[AIM]
Answer these questions from the forum thread about the MTX amplifier's bass boost:
1. According to the manual, what boost range does the bass boost control allow?
2. What kind of input does the owner say the amp has?
3. Where does the last reply name as the best place to find electronics locally?

[DOCUMENT TEXT]
+--
# MTX MXA6001 Amp - Replacement Bass Boost?



## b__t (Dec 8, 2010)

I've had this amp for a few years and it hasn't seen much use at all due to the fact that the bass boost knob was somehow broken off the board and I wasn't able to locate it. I'm not sure how it happened but I had no success previously getting any info from the manufacturer. I basically just wanted to know what I could use to replace it, as I'd hate to have such a small part be the reason I never really used the amp. I'm no expert in electronics but couldn't I just pick up a potentiometer that would do the trick? I could solder it myself as I'm sure having it repaired would probably cost more than what it's worth. The manual says the bass boost allows one to select a boost level between 0dB and +18dB @ 40Hz. If someone could point me in the right direction it would be greatly appreciated. I've attached a picture of the board, where the highlighted portion shows the missing bass boost control on the left, and the gain control on the right. Thanks in advance,


----------



## lcurle (Oct 5, 2008)

if it has a spot for an external one use that, should override the internal one.


----------



## b__t (Dec 8, 2010)

It does have a remote gain input, but would this be controlling the bass boost, or the gain? You would think it should control bass boost, although they call it remote _gain_. I will give it a try though if I can locate the control/wire it came with. Thanks for the reply.


----------



## GZ (Jan 31, 2010)

It's hard to tell in the photo, are those caps (capacitors) bulged or leaking... Directly to the right of the missing component.


----------



## b__t (Dec 8, 2010)

I don't see any signs of bulges or leaks in them, but here's a better photo.


----------



## GZ (Jan 31, 2010)

Could've just been the photo.


----------



## jaggerwild (May 21, 2007)

Usually your local high end audio place has a person they send all there work to to get fixed(such as this). if you feel you are able to do the job the best place to find electronics locally would be radio shack also fleebay.


----------
+--
[MATERIAL PROVIDED]
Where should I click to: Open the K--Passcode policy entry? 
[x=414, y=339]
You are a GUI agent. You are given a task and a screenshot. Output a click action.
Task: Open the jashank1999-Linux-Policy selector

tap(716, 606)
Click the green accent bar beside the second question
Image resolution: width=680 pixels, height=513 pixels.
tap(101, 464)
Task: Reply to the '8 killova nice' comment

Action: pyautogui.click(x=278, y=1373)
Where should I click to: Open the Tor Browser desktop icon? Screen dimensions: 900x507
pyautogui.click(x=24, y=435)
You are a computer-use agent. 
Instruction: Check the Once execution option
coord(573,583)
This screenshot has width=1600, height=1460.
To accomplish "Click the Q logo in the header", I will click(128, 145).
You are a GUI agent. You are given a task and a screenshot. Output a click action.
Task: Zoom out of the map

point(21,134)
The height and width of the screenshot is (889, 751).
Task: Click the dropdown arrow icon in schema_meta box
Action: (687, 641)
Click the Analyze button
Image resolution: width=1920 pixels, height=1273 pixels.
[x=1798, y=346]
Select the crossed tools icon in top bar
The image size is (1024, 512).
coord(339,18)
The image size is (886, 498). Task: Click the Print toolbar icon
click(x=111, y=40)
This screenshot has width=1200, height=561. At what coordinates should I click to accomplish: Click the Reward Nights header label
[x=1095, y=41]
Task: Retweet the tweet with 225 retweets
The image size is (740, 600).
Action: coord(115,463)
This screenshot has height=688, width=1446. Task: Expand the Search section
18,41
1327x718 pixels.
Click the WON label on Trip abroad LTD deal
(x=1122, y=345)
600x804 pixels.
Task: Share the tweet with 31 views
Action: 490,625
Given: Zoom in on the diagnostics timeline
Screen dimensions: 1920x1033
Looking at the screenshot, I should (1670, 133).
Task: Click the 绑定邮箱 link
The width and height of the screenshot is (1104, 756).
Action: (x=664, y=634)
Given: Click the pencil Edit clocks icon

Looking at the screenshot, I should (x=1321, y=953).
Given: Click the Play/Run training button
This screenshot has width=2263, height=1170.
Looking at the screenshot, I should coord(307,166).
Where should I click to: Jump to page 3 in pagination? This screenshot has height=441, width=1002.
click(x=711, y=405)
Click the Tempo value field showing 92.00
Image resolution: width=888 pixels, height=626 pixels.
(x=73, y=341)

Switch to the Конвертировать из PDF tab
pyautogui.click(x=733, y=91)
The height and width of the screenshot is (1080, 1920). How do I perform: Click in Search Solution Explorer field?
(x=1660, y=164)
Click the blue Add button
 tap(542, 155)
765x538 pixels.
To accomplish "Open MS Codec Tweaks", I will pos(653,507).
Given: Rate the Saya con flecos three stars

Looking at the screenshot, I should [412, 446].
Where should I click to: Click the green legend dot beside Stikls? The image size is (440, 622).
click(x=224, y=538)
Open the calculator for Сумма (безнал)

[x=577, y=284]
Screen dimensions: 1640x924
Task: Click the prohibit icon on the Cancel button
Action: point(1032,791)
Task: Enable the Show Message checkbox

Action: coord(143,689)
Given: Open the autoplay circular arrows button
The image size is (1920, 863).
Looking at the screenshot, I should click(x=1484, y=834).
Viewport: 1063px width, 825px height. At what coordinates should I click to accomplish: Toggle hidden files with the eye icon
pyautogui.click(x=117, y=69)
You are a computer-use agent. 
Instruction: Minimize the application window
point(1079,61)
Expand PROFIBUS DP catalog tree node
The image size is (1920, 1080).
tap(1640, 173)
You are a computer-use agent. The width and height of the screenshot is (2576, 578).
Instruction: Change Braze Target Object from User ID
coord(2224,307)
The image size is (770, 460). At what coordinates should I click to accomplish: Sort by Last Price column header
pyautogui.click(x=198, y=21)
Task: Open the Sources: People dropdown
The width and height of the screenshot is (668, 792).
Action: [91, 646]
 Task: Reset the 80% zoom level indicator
+--
[EXERCISE SOLUTION]
1. Between 0dB and +18dB at 40Hz.
2. A remote gain input.
3. Radio Shack, and also fleebay.